But Navaar had recognized the truth: that they had simply been making Harrad-Sar the scapegoat for their own failure, driven by their fear of the consequences when they finally returned in disgrace. She had convinced her siblings that they would need to stick together more closely than ever to survive, to draw on their slaves’ loyalty to the fullest rather than discarding them and trying to start fresh. Harrad-Sar had recognized in turn—with a little persuasion from his owners—that his own best chances of survival had come from helping the Sisters survive, and if anything, it had been the bonds the four had formed during that long trek home that had enabled them to weather their disgrace, emerge stronger, and eventually rise to their current leadership roles in the Syndicate.
“Your arguments are all well and good,” Jofirek was saying to Harrad-Sar, “but I’m too important to deal with middlemen. When do I get to meet your employers?”
Zankor scoffed. “Restrain your lust, old man. Just the sight of them would probably give you a heart attack.”
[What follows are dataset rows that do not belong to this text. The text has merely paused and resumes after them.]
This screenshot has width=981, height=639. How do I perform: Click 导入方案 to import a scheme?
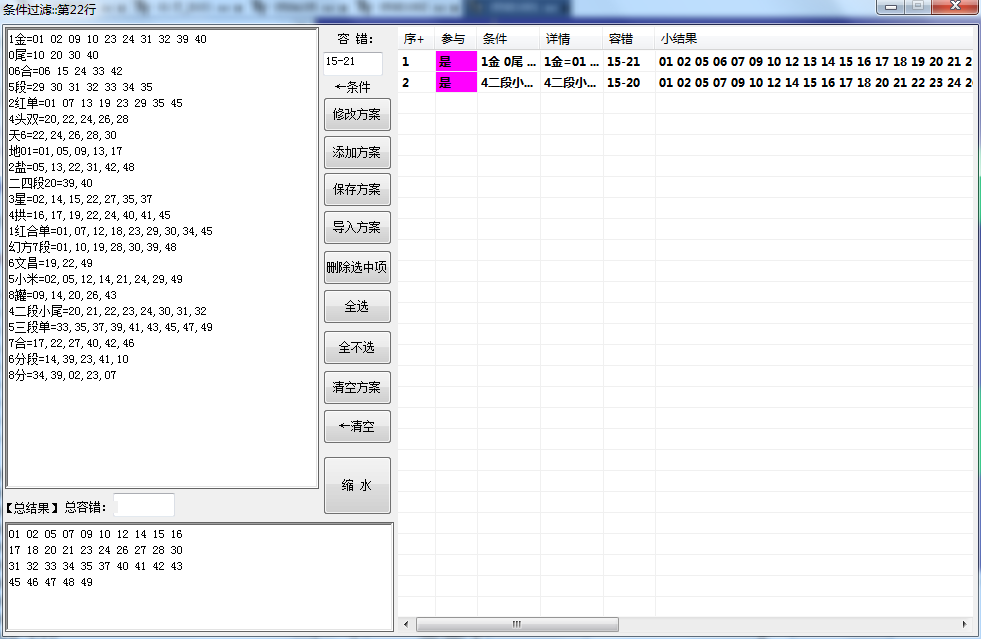click(357, 227)
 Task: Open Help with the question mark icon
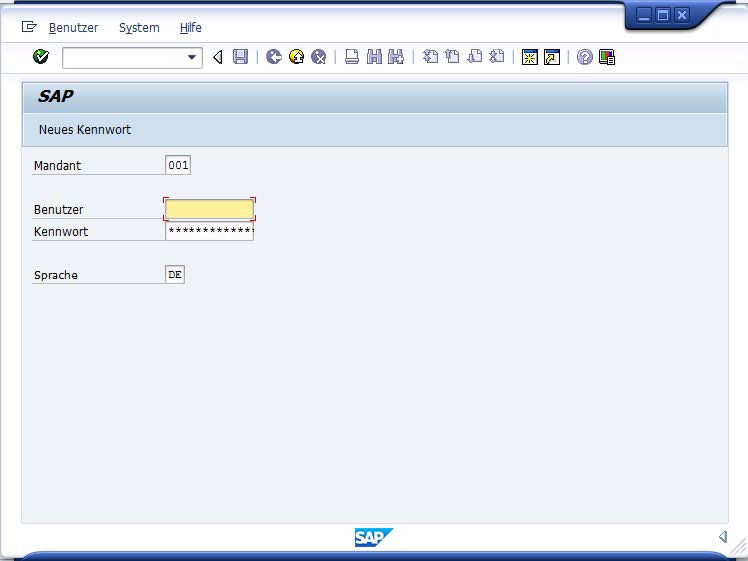coord(585,57)
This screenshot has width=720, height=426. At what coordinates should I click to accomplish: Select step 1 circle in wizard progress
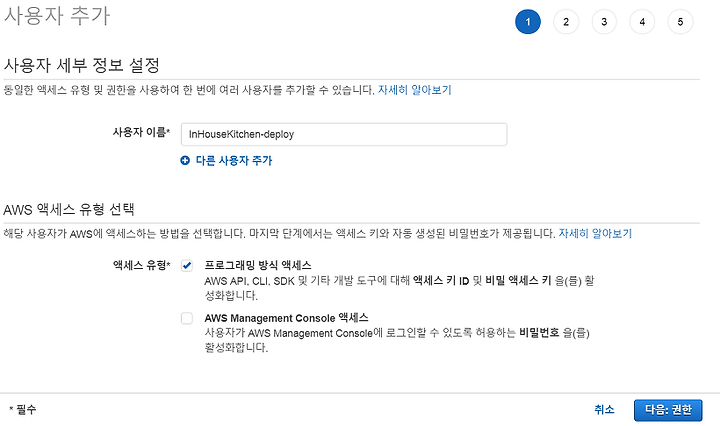[x=528, y=22]
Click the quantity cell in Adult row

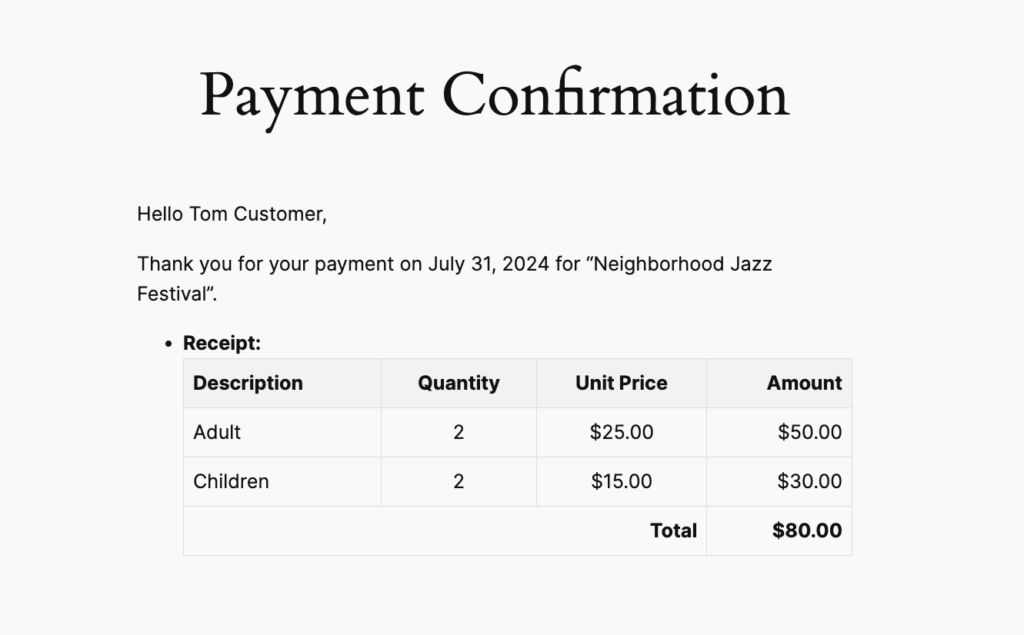[458, 432]
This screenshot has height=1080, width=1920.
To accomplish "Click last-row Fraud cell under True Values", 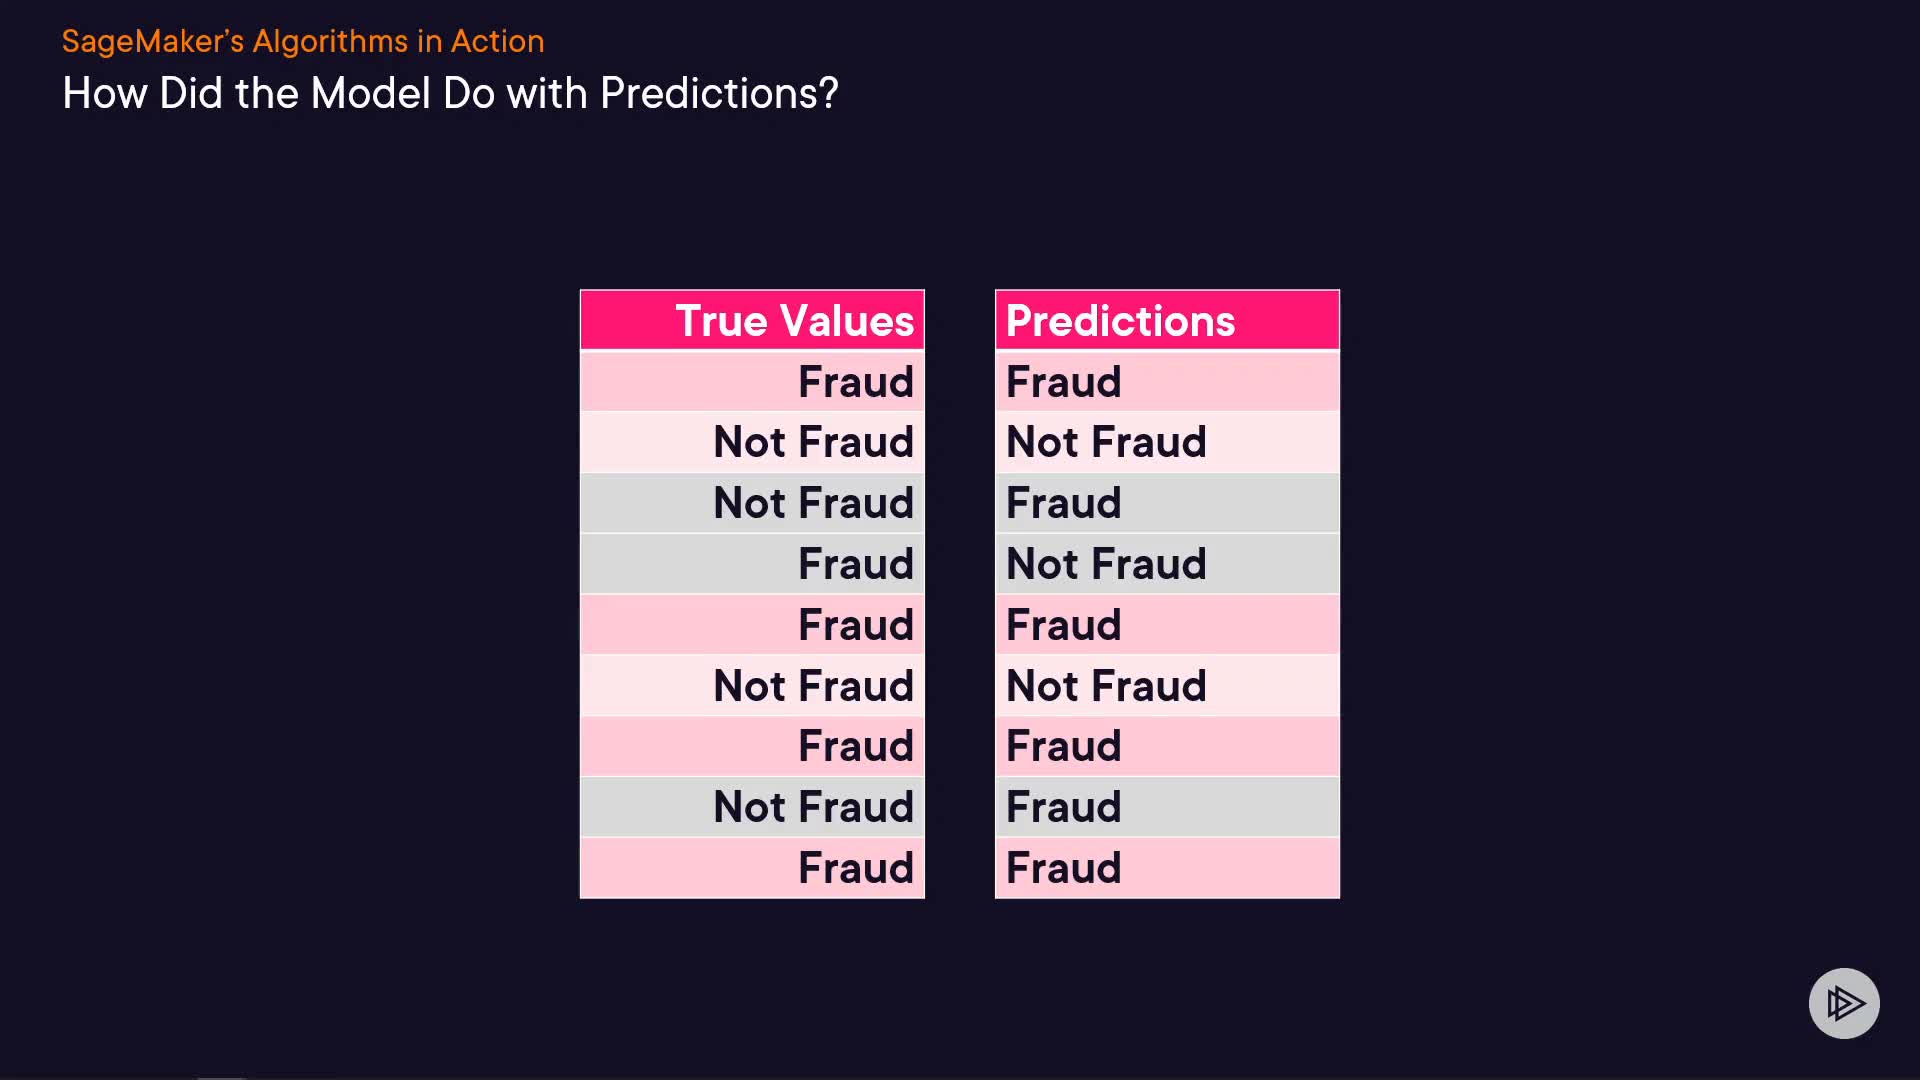I will click(x=753, y=868).
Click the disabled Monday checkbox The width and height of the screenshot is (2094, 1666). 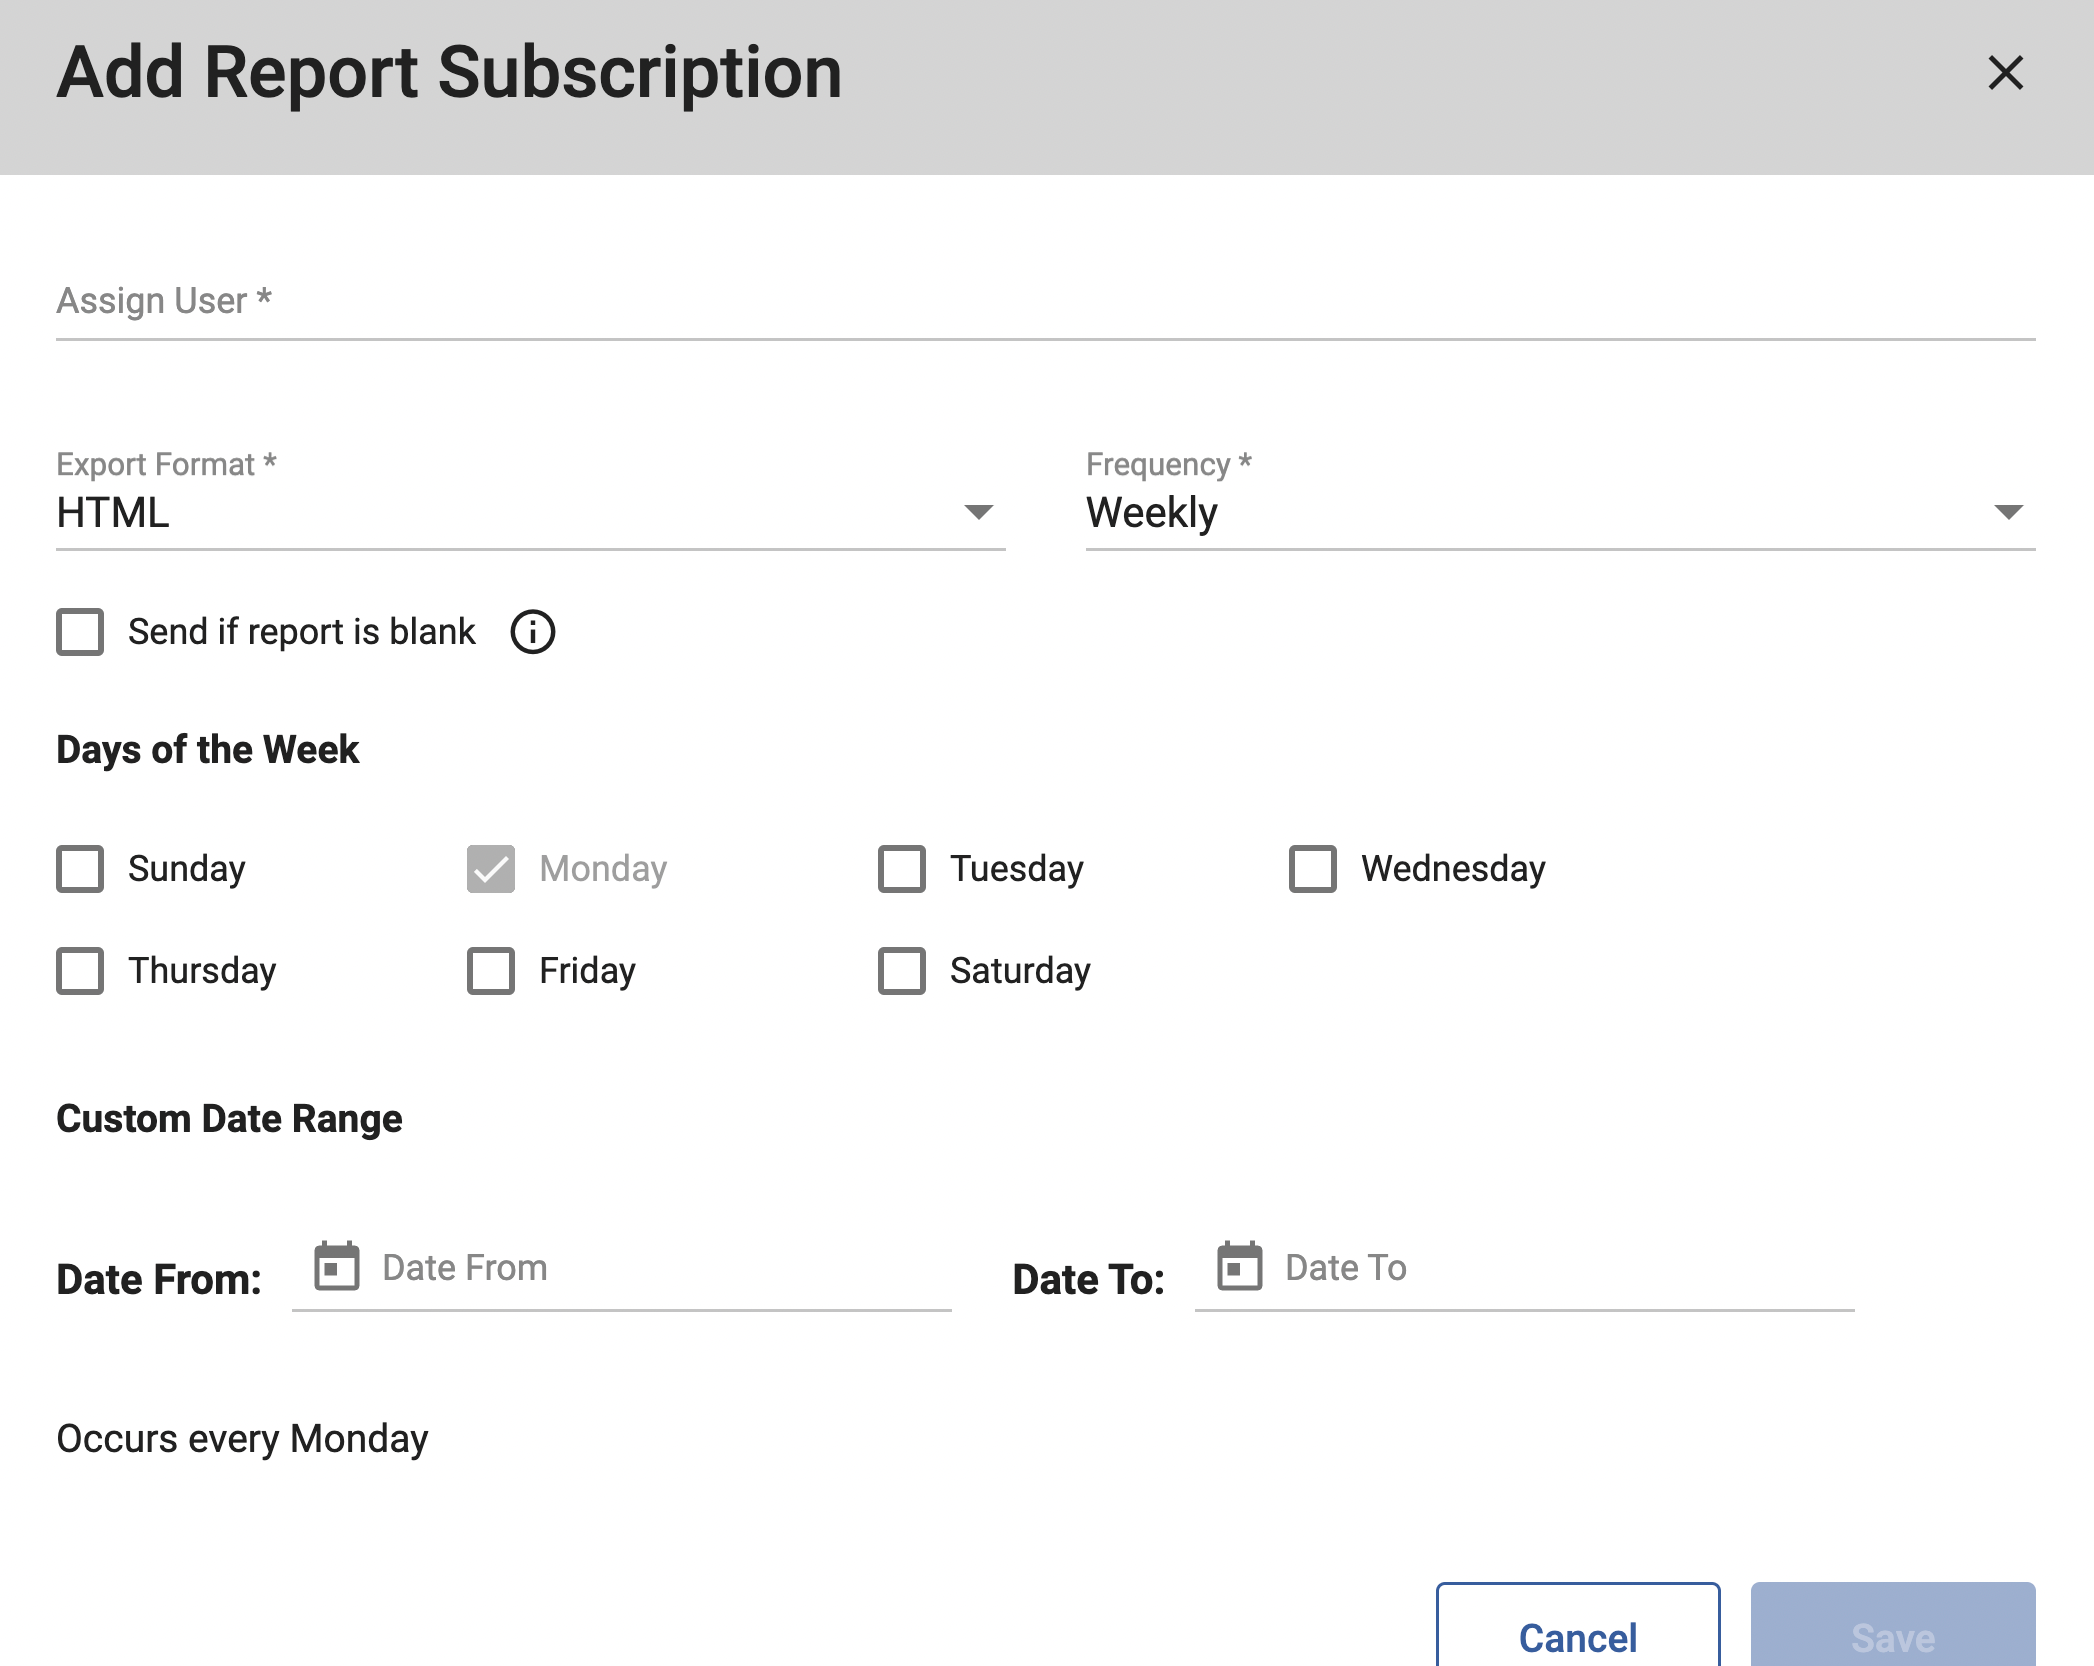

Navaar smiled, both at the compliment and the irony. While the Sisters’ existence and importance were known to the higher-ups in other syndicates, few knew them on sight. Thus, Zankor and Jofirek were unaware that Maras was in the room with them, posing as one of the junior attendants who played a menial and generally decorative role in the proceedings—while a massive, nearly nude male slave tended to Zankor’s needs. Although Maras’s skills, to put it kindly, were far more in the physical sphere than the mental, she knew enough to avoid getting too close to Zankor, aware that pheromones as potent as the Sisters’ could have an irritant effect on humanoid females. Zankor was confrontational enough without such a hormonal boost. But Maras sat near enough to Jofirek to make him aroused and suggestible, ensuring that he would do whatever Harrad-Sar asked in the Sisters’ name.
Right now, Sar was assuring the old man that he was fully empowered to speak for the Syndicate. But Navaar was distracted by a grunt of displeasure from the being who stood to her left, also watching through the mirror. “Something troubles you, Garos?” she asked.
Dular Garos turned his broad, gray-scaled face to hers. “I share Zankor’s skepticism about Jofirek’s usefulness,” the Malurian intoned in his deep, resonant voice. “In fact, negotiating with either is a waste of time. Both their organizations are in ruins, struggling for relevance. What can they possibly provide you that the Raldul alignment cannot?”
Behind them, D’Nesh laughed. “You’re just jealous.”
“I’m surprised at you, Garos,” Navaar said with a gentler smile. “You understand our long-term objectives as well as anyone. To beat the Federation at their own game, we need to enlarge our alliance, draw on every resource we can. We need to be able to strike at them from all sides.”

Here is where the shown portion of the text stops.